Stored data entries
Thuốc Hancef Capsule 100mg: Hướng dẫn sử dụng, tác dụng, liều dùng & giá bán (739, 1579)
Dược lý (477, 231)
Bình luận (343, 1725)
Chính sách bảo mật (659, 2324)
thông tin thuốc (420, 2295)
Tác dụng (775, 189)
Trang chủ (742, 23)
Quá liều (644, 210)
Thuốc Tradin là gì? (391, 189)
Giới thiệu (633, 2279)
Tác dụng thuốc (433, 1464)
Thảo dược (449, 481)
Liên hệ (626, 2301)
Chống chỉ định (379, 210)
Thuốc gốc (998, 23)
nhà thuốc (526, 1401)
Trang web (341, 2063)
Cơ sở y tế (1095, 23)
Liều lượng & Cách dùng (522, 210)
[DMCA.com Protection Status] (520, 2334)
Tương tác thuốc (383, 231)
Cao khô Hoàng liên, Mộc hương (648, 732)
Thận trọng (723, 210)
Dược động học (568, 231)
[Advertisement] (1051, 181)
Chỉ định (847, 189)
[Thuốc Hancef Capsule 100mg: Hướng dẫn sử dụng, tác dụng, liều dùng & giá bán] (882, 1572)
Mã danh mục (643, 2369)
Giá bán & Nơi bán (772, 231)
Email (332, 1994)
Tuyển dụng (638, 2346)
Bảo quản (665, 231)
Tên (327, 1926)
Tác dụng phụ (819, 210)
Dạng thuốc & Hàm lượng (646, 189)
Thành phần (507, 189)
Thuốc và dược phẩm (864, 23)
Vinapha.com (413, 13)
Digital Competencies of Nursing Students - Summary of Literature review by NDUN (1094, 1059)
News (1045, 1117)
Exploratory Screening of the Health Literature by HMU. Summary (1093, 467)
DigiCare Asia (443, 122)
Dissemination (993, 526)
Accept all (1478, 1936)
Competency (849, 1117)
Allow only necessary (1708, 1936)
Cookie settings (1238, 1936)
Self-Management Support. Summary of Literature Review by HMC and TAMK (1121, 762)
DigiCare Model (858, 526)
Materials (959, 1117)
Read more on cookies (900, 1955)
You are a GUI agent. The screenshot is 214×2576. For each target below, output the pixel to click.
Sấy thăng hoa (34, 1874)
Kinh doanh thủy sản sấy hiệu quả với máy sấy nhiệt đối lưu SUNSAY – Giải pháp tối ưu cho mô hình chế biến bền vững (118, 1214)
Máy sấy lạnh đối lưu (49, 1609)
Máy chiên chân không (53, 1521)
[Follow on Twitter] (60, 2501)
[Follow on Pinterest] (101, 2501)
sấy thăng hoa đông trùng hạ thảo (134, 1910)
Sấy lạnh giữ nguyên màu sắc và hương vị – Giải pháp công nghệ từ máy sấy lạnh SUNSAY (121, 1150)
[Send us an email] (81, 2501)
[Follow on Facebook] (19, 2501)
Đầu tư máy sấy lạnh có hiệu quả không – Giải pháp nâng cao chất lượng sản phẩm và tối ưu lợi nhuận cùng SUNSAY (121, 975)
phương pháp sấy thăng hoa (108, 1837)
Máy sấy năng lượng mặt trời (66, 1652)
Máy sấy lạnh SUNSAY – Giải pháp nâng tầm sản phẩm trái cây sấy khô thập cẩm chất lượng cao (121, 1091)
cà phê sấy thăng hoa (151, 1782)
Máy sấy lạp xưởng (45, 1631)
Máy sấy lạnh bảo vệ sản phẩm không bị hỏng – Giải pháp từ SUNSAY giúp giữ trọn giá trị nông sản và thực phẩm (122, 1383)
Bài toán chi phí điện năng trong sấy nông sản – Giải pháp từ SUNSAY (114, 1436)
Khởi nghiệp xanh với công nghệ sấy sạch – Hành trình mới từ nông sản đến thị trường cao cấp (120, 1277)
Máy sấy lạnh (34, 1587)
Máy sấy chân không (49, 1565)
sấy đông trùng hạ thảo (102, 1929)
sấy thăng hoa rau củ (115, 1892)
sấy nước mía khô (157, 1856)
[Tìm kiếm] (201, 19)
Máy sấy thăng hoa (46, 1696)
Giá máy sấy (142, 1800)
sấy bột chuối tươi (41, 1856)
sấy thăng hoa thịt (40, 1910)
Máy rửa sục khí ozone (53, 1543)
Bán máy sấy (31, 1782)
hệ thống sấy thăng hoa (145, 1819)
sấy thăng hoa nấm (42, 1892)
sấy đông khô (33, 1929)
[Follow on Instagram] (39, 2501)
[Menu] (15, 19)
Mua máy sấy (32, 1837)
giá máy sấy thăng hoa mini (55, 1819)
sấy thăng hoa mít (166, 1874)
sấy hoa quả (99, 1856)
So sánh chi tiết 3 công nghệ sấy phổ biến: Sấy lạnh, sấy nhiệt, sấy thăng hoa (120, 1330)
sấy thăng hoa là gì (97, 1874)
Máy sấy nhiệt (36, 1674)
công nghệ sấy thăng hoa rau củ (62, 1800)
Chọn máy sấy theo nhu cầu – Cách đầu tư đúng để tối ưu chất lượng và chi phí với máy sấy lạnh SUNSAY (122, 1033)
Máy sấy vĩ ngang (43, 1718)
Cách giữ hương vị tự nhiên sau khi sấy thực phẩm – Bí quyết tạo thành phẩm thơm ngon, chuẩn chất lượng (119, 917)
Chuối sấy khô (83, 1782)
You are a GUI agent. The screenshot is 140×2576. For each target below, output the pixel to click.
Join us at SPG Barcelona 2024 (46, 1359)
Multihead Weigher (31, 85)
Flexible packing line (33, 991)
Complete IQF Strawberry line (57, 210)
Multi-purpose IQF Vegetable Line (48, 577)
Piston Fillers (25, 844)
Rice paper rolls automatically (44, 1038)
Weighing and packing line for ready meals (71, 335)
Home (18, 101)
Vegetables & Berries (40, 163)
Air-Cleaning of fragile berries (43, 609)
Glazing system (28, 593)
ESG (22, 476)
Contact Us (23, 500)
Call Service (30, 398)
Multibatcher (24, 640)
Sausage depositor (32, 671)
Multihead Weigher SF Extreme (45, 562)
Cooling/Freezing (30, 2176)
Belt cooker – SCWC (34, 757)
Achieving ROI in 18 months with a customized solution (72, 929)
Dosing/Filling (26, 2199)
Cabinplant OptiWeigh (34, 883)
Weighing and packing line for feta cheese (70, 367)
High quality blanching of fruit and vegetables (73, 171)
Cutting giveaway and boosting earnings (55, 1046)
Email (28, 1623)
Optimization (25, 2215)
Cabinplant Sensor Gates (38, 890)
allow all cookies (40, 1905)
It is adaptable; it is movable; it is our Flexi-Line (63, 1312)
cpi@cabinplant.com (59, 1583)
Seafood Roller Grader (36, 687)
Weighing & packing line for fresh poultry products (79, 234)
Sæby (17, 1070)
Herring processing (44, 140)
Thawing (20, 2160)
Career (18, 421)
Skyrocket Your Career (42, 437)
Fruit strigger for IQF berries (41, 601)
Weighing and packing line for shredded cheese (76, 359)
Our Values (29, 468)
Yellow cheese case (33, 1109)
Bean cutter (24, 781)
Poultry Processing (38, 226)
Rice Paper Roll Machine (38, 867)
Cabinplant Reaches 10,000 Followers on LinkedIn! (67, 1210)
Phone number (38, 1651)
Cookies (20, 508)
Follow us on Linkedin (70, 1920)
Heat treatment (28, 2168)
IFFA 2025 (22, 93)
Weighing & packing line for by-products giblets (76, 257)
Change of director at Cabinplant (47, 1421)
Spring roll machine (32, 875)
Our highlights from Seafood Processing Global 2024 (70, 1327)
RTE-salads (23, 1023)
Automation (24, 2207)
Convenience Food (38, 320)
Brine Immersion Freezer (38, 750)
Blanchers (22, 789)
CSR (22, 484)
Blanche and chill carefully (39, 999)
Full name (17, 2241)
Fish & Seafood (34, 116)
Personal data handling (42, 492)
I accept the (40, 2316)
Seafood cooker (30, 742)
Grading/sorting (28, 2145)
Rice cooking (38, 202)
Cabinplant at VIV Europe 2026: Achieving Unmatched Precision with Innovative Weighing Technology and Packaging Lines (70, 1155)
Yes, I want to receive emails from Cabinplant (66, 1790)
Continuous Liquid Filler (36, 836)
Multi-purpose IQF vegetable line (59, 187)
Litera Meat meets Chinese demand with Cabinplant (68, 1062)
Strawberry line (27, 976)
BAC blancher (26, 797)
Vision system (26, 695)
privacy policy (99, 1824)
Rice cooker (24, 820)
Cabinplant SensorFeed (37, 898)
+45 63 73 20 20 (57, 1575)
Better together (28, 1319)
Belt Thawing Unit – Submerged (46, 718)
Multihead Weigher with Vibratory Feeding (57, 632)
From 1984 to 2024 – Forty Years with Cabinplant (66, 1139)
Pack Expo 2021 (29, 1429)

• Aim of the exercise
Retype, exactly and in full, the lines above from the one containing "Contact Us (23, 500)" through the one containing "Cabinplant OptiWeigh (34, 883)".

• Answer for this exercise
Contact Us (23, 500)
Call Service (30, 398)
Multibatcher (24, 640)
Sausage depositor (32, 671)
Multihead Weigher SF Extreme (45, 562)
Cooling/Freezing (30, 2176)
Belt cooker – SCWC (34, 757)
Achieving ROI in 18 months with a customized solution (72, 929)
Dosing/Filling (26, 2199)
Cabinplant OptiWeigh (34, 883)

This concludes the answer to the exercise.